Implementing a PPC Double Nelson
A PPC Double Nelson is a bottom rung strategy that skews spending towards long-tail keywords.
When an account is in Bargain Hunting mode, or when there is no (or very little) buffer between the bid limits and market price, an ad group can be underwater overall, but still competitive on the margin (for specific long tail keywords).
A PPC Double Nelson is set at the ad group level. To implement, set the bid amounts lower than the average historical actual CPC for the ad group. Then, set the the Ad Positions worse than the average historical positions (but not higher than 9). Generally, when the ad account element is under stress economically, one sets the positions below the fold.
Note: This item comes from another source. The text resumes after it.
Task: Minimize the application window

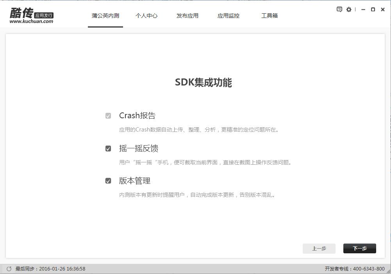Action: [x=363, y=9]
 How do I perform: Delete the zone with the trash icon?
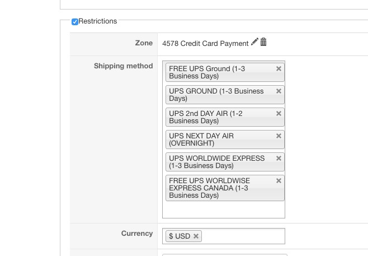coord(263,42)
Squeeze the ad group hard enough and you can reduce spending to zero. Increase the bids slightly and spending trickles to those keywords which are bargains on a CPC basis. You can also ease positions at the top end lower or higher to throttle the CPC for long tail phrases.
A PPC Double Nelson does not take into account disparate conversion or bounce rates, so unless this is taken into consideration, a PPC Double Nelson can result in an arbitrary allocation of spending across all keyword phrases. For this reason, keywords which perform better than average should be segregated in their own ad groups (and those performing worse than average should generally be paused). While a PPC Double Nelson alleviates daily budget maintenance on the keyword level, it does not obviate maintenance overall. The ad group level bids, positions, ads, and keywords still require regular analysis in order to maximize ROAS.